[Data]

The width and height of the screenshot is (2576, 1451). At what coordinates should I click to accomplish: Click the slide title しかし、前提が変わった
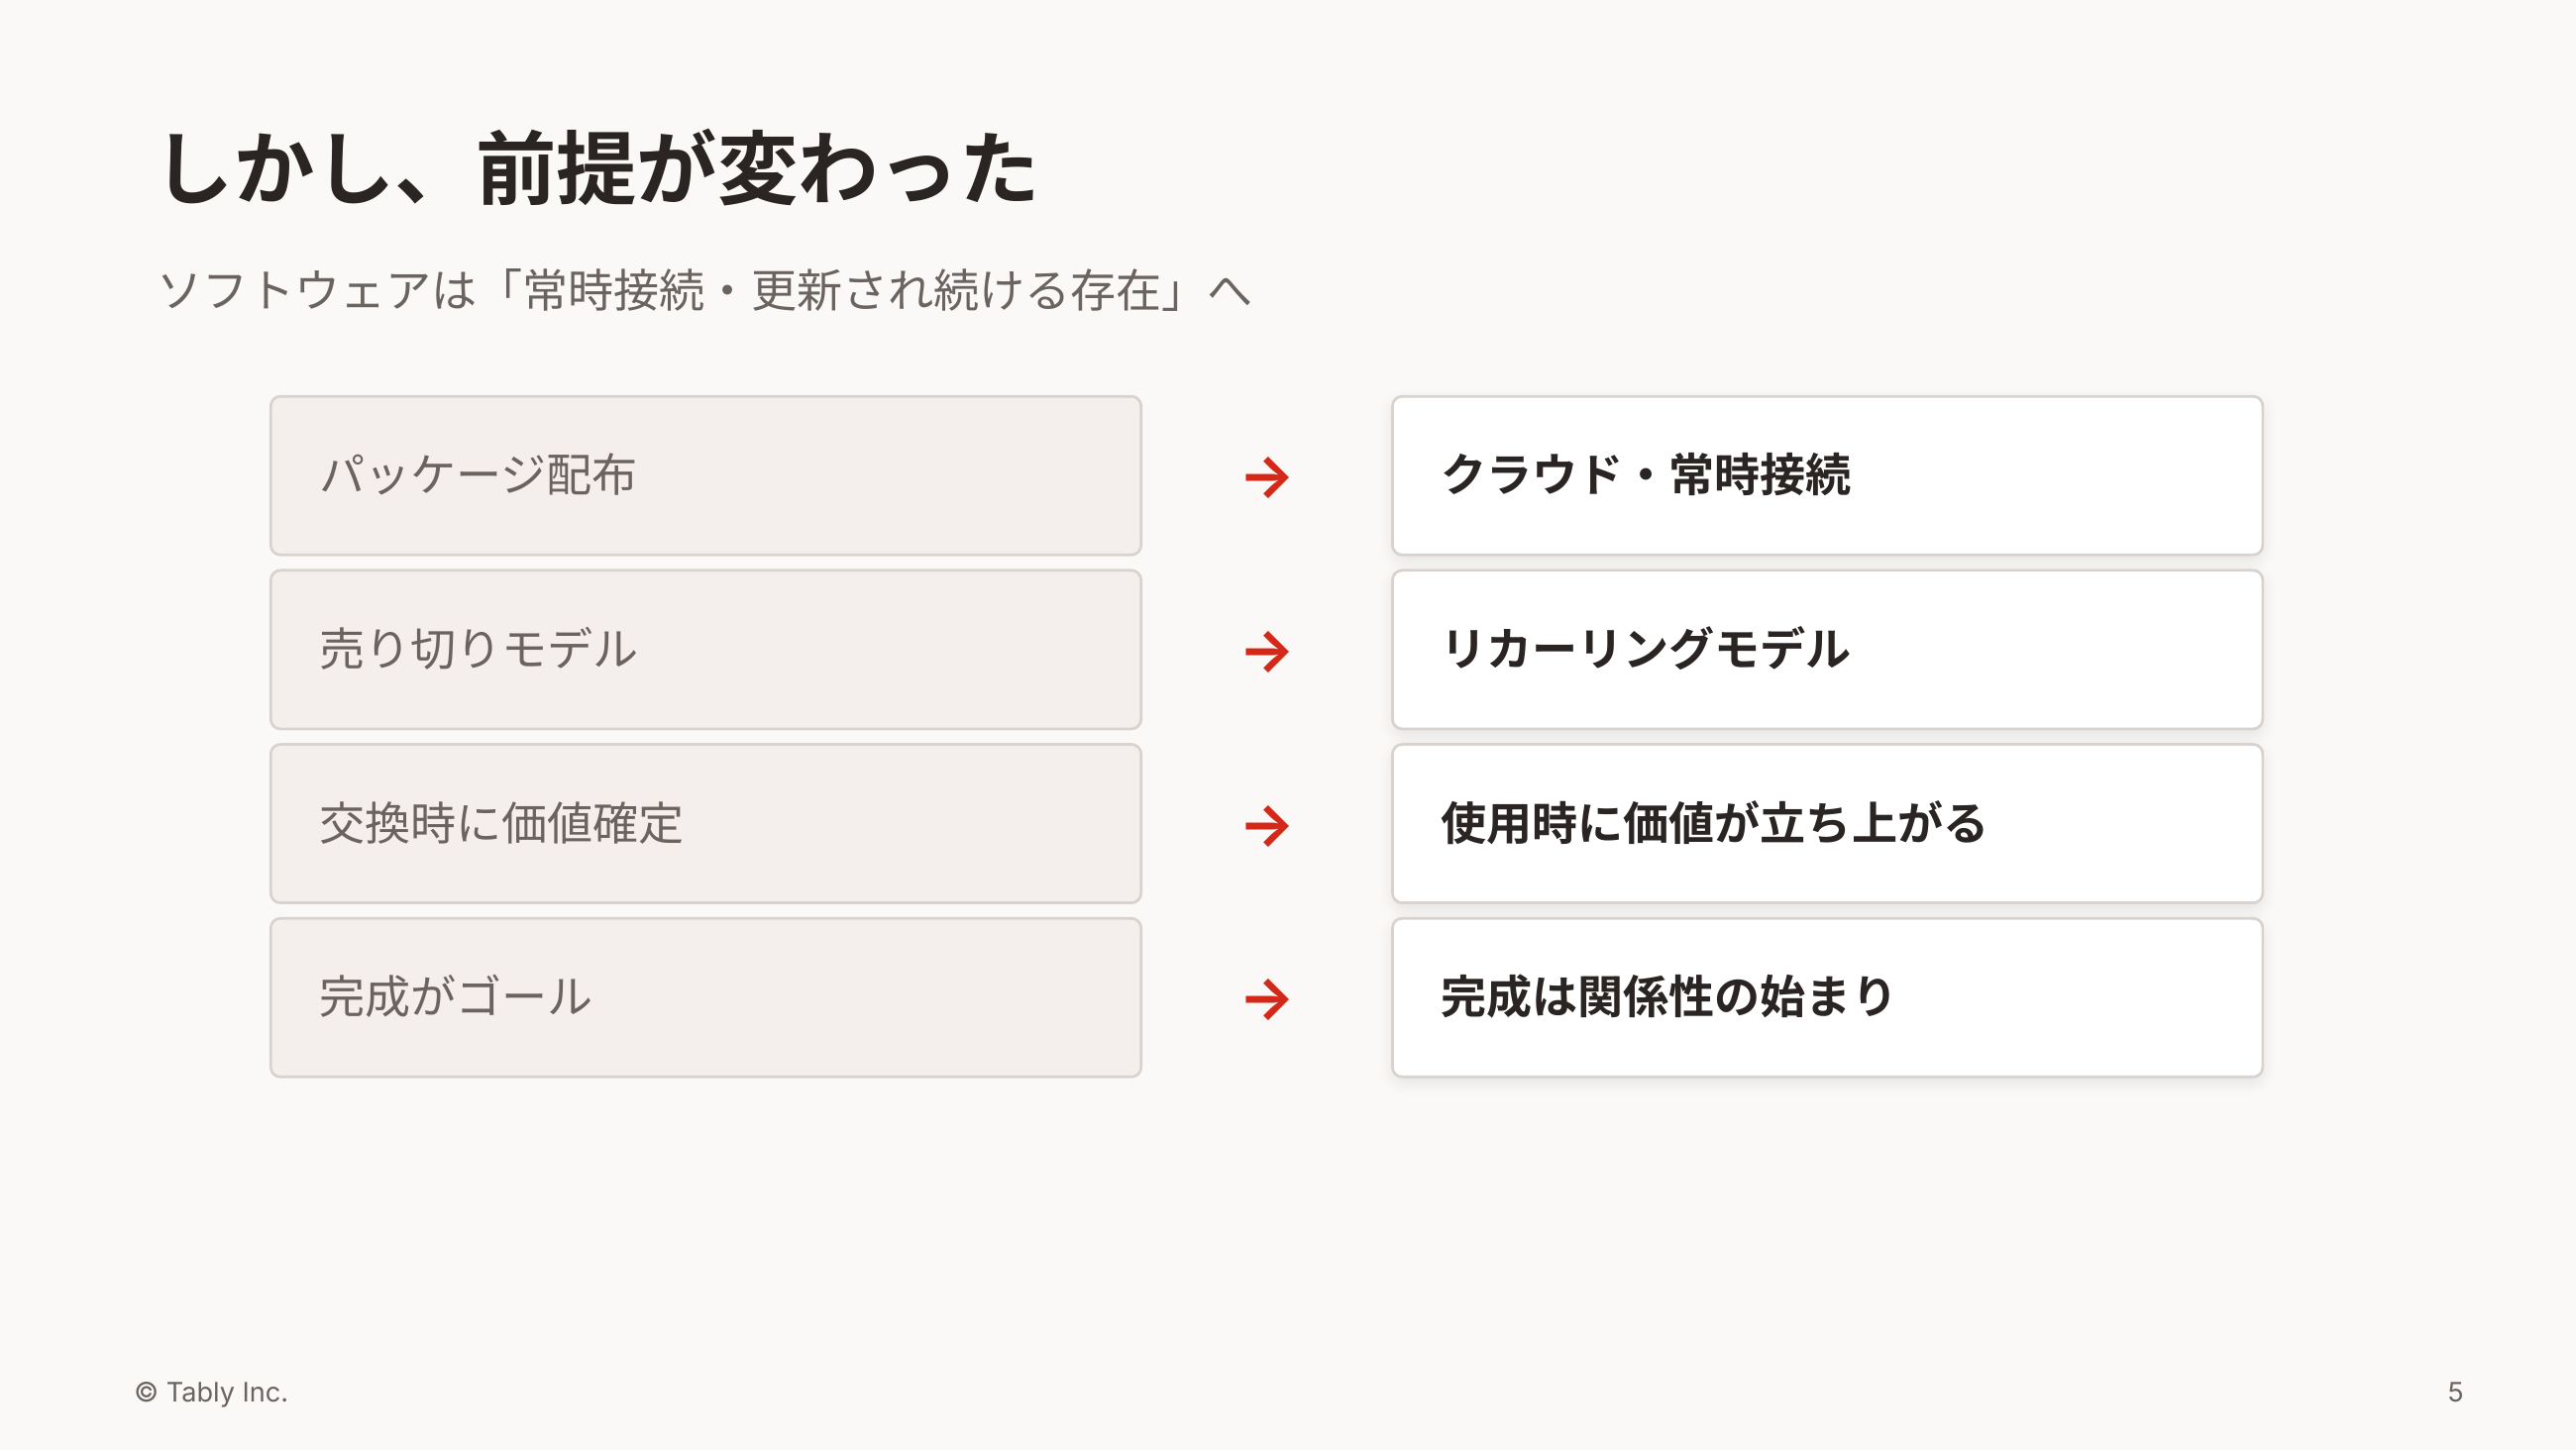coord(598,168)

[/Data]
[Data]

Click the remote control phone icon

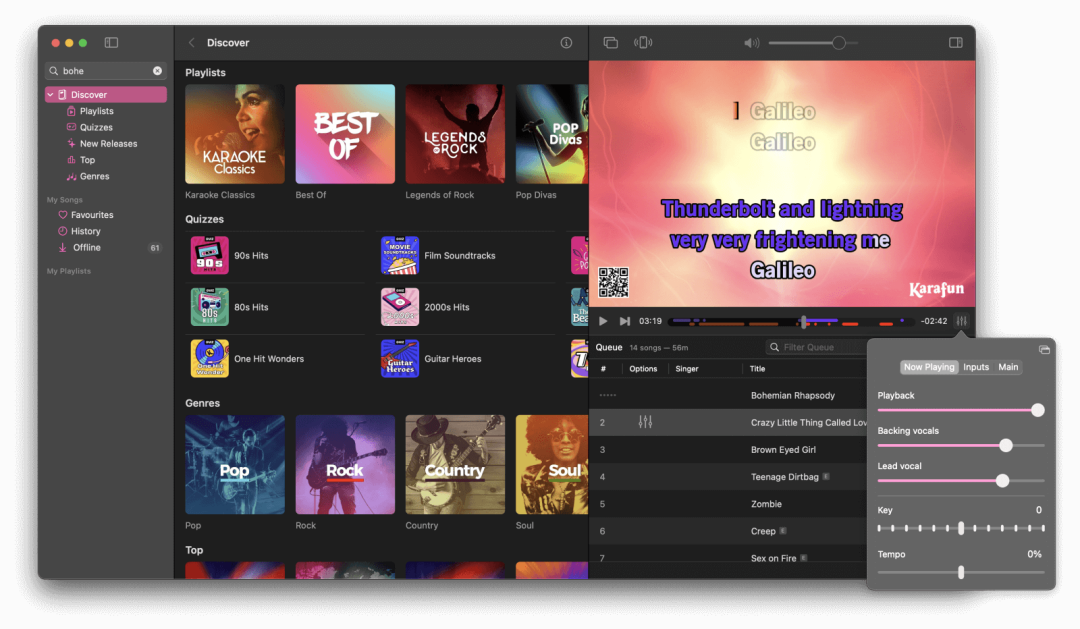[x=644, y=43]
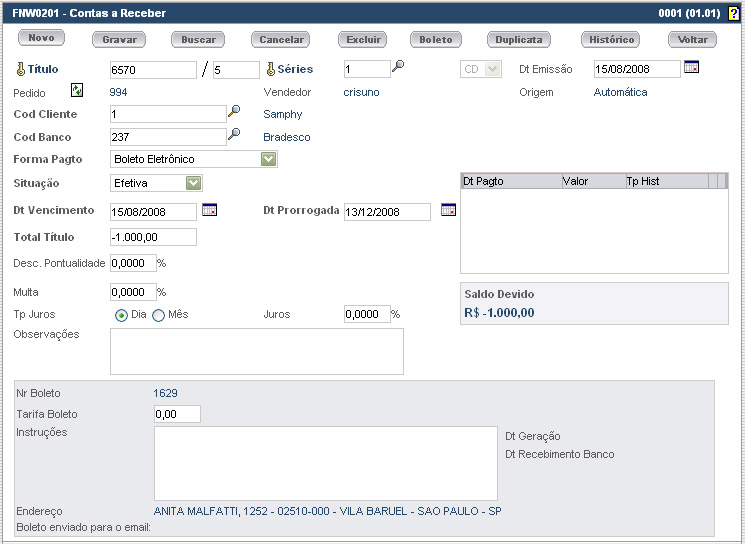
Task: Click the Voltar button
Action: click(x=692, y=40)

[/Data]
[Data]

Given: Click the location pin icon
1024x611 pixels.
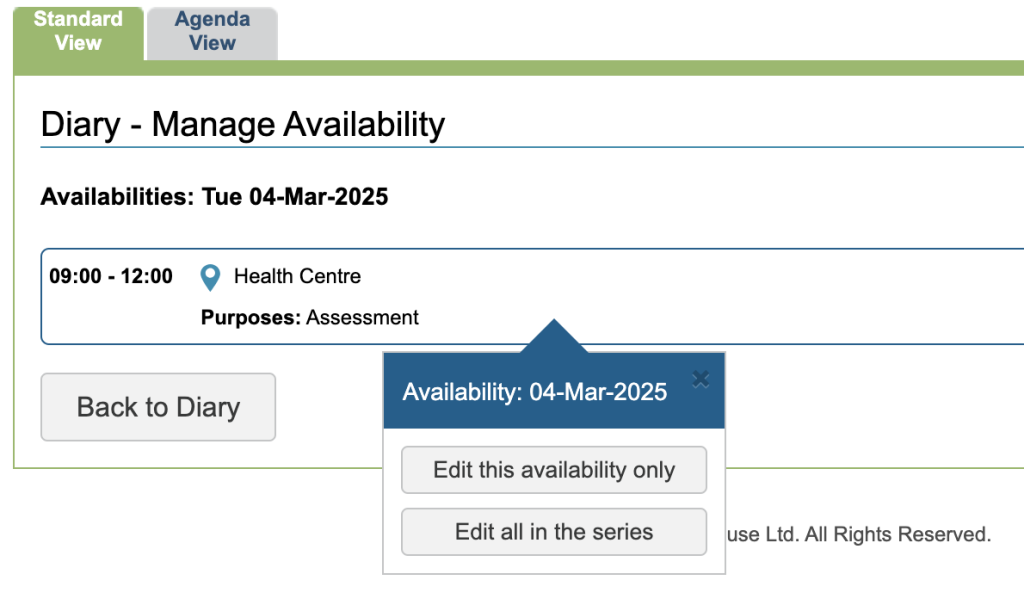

[/Data]

* What is expected *
Would you please repeat exactly the lines above, starting at the line with "Given: Click the location pin icon" and stopping at the line with "1024x611 pixels.", both included?

* Response below *
Given: Click the location pin icon
1024x611 pixels.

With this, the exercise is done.